Information Security Fundamentals
In my continuing effort to keep this website from exclusively becoming a “Discovering Python” blog I thought that today I would write about another digital obsession: Information Security.
Back in the day only folks in the industry needed to be concerned about digital security. These days everyone that shops at Amazon, or has a cell phone, logs in to the company portal, etc – meaning basically everyone – should take information security seriously.
What is Information Security?
This is a loaded question. In a nutshell information security deals with protecting your data. This means securing all of the entities that process, transmit, and store your data as well.
This includes all devices, software, databases, networks, etc. that your data passes through or are stored on.
So imagine you want to send a message to someone securely so that the message would be “for their eyes only”.
- You type the message on your phone
- You use an app that encrypts and send the message
- You send that encrypted message over the Internet or SMS network
- Your message is delivered to the recipient’s device
If all the hops along this path maintain their security then only you and she should know what the message says. If any of the pieces of this cycle are insecure then information security cannot be guaranteed.

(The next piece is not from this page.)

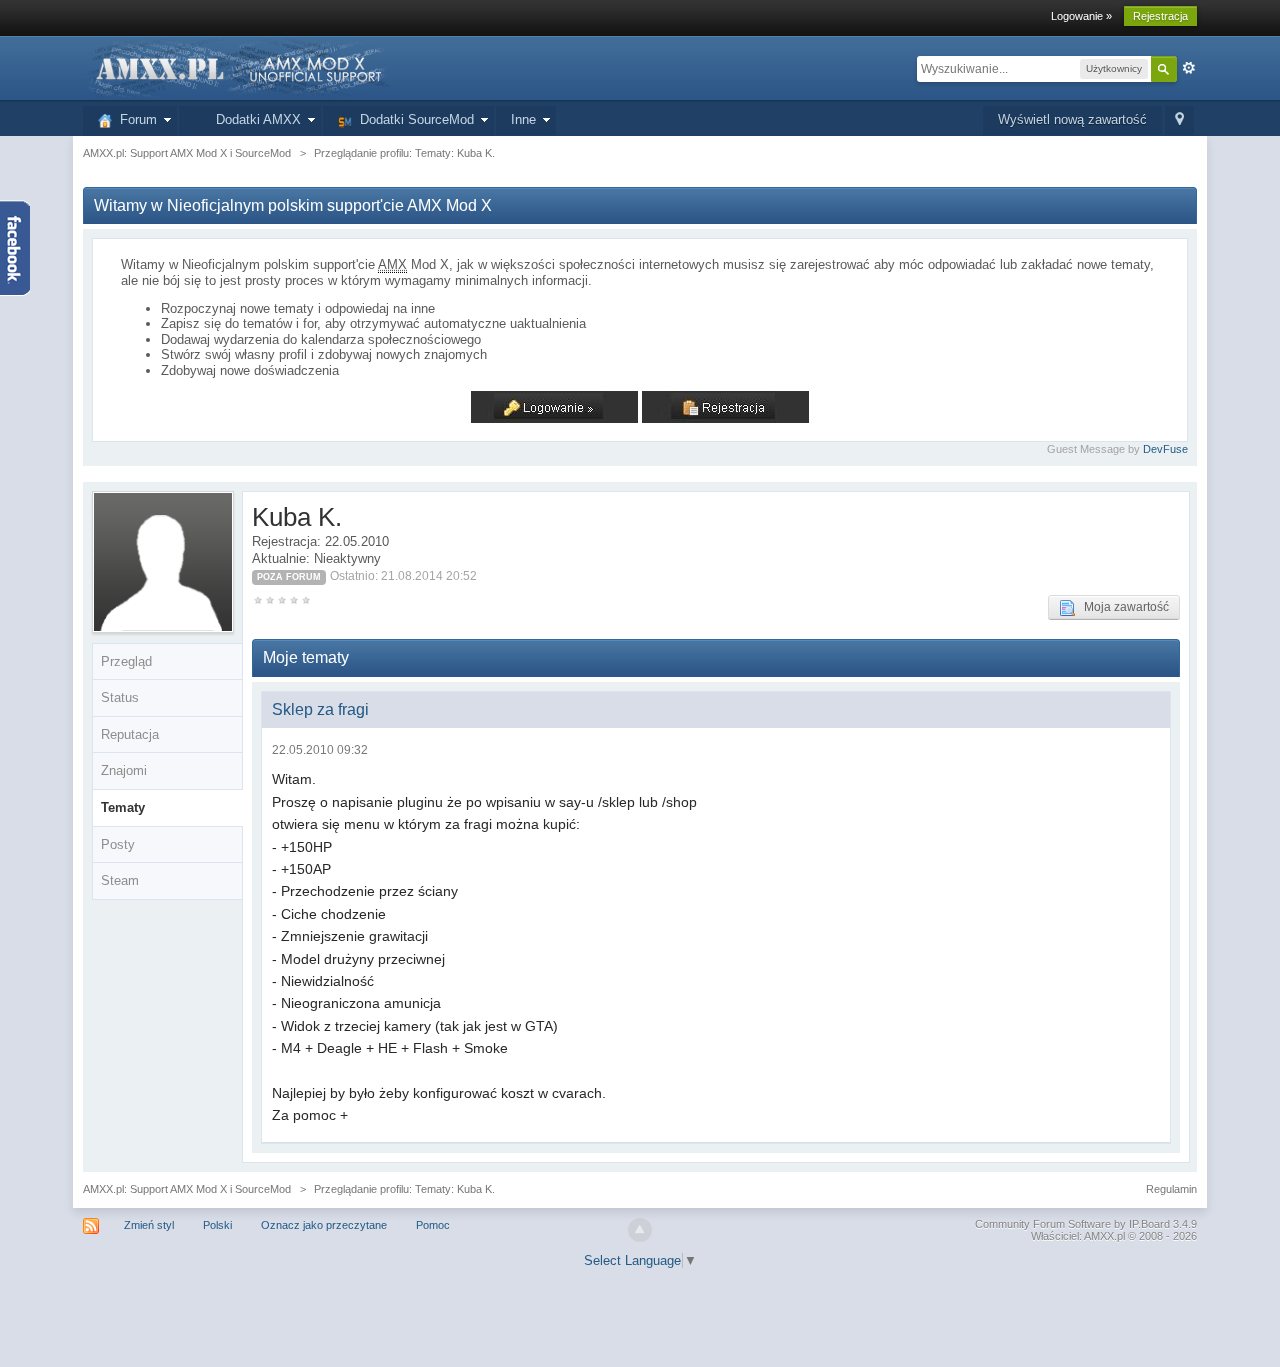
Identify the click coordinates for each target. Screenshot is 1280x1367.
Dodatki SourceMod (413, 119)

In the above example you have a limited ability to control how secure that message is. That is, you don’t control the underlying software, the network, the receivers device, etc.
How can I keep my data secure?
As illustrated above, one can only control so much of their data security. Fortune says that: More than a billion people were affected by corporate data breaches in 2018.

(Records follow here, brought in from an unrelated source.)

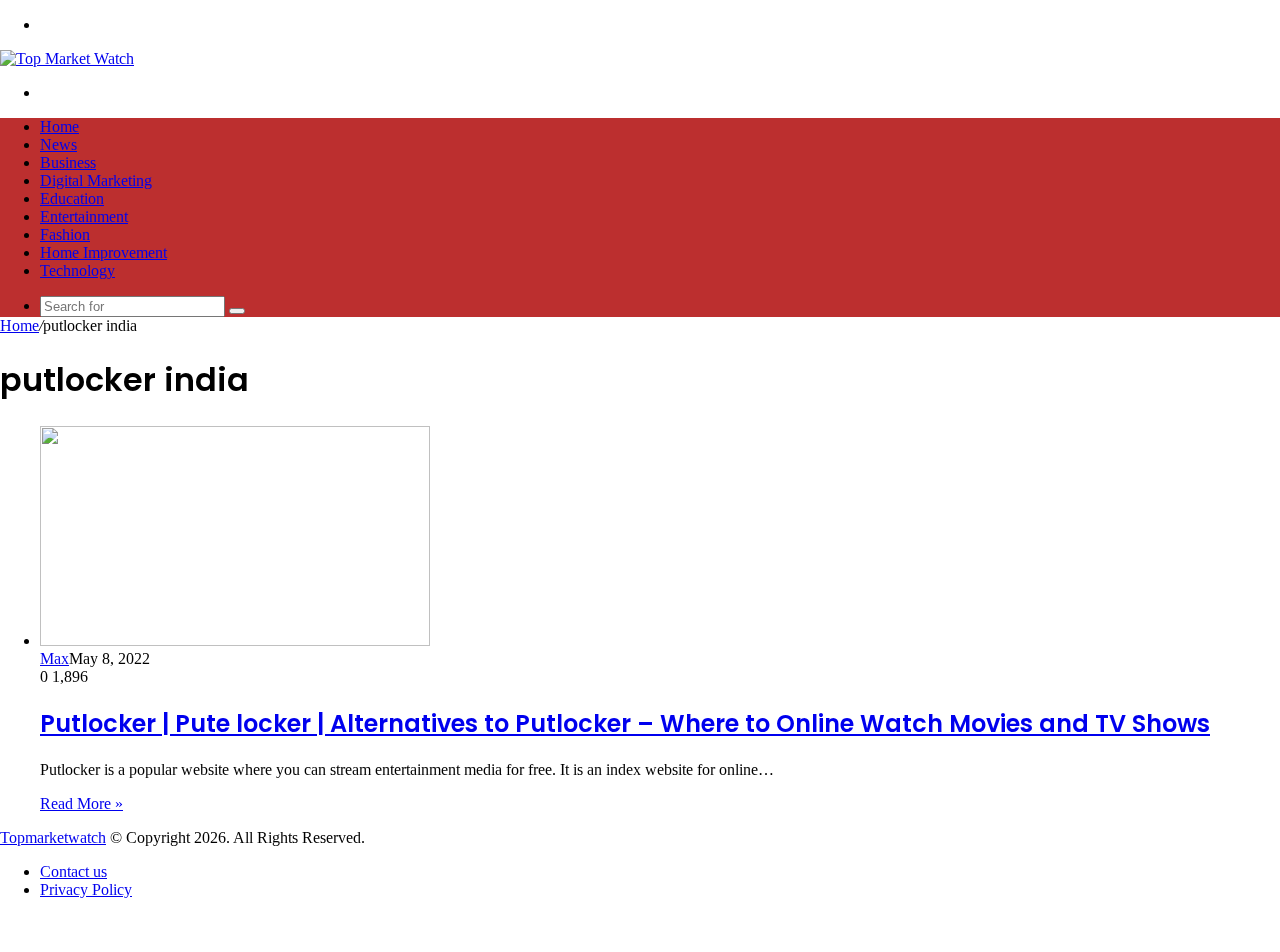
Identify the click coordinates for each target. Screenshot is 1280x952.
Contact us (73, 871)
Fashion (65, 234)
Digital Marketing (96, 180)
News (58, 144)
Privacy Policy (86, 889)
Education (72, 198)
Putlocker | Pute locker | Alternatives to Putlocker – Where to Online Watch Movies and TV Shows (625, 723)
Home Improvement (103, 252)
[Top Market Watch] (67, 58)
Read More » (81, 803)
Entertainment (84, 216)
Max (54, 658)
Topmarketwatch (53, 837)
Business (68, 162)
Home (59, 126)
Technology (77, 270)
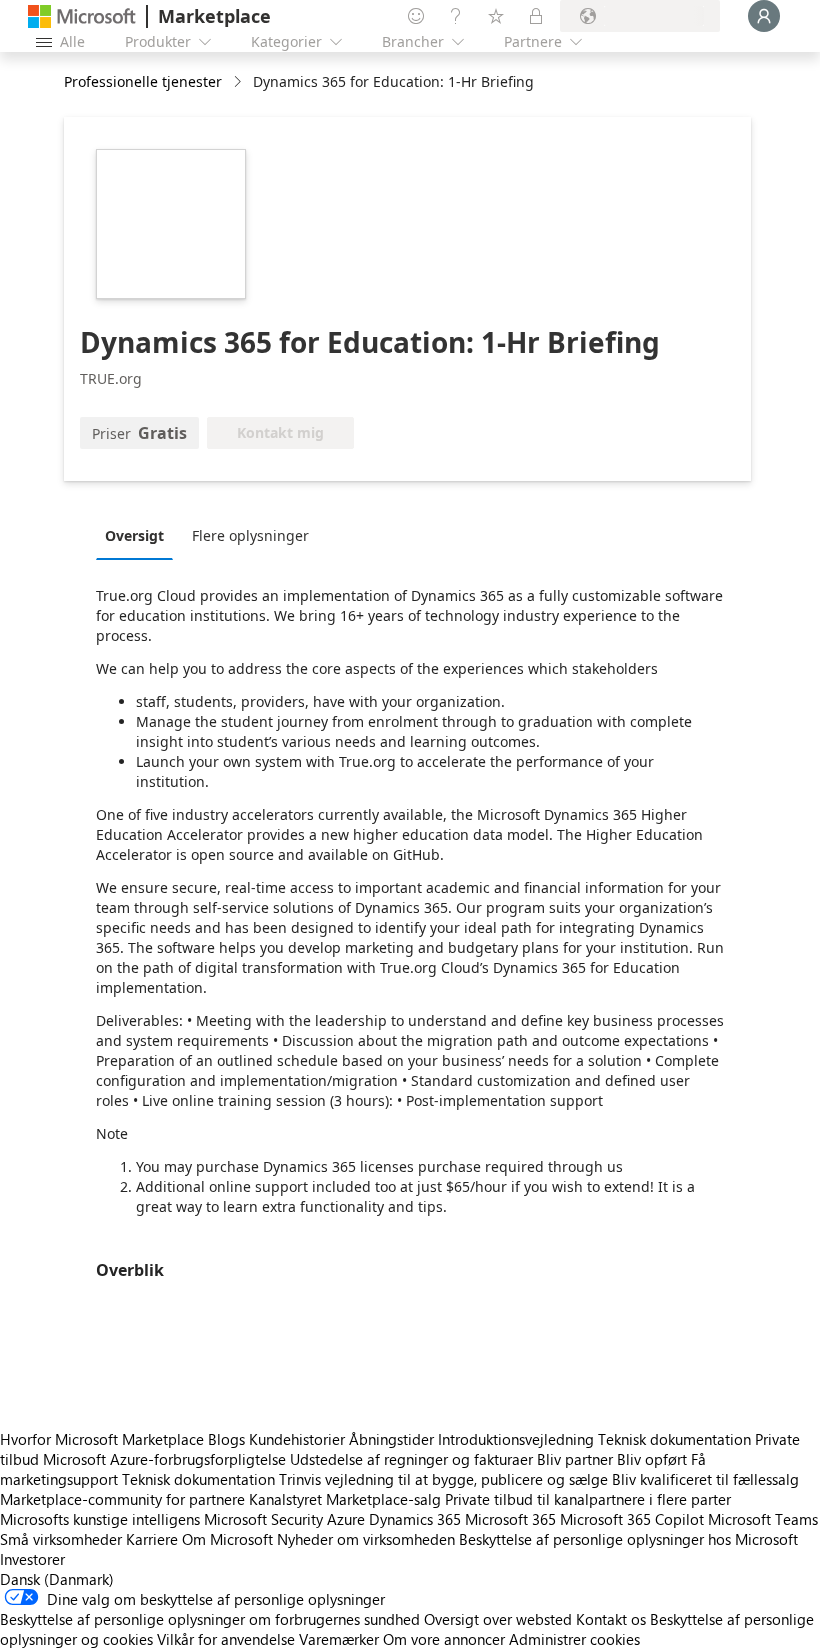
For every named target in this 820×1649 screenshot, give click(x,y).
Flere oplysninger (250, 535)
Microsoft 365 (510, 1519)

So one of the most effective ways to give yourself better security odds is to do business with companies that have demonstrated a good security track record. Or more likely avoiding companies that have demonstrated that they are not trustworthy.
Information Security Concepts
Digging a little deeper, here are the three generally accepted pillars of information security:
Confidentiality – Only allow access to data for which the user is permitted.
Integrity – Ensure data is not tampered or altered by unauthorized users.
Availability – Ensure systems and data are available to authorized users when they need it.
Data confidentiality assures that private or confidential information is not made available or disclosed to unauthorized individuals.
Ideally this includes the ability for individuals to control or influence what information related to them may be collected and stored and by whom and to whom that information may be disclosed
Data integrity assures that information and programs are changed only in a specified and authorized manner; free from deliberate or inadvertent unauthorized manipulation of the system.
Data Availability assures that systems work promptly and service is not denied to authorized users.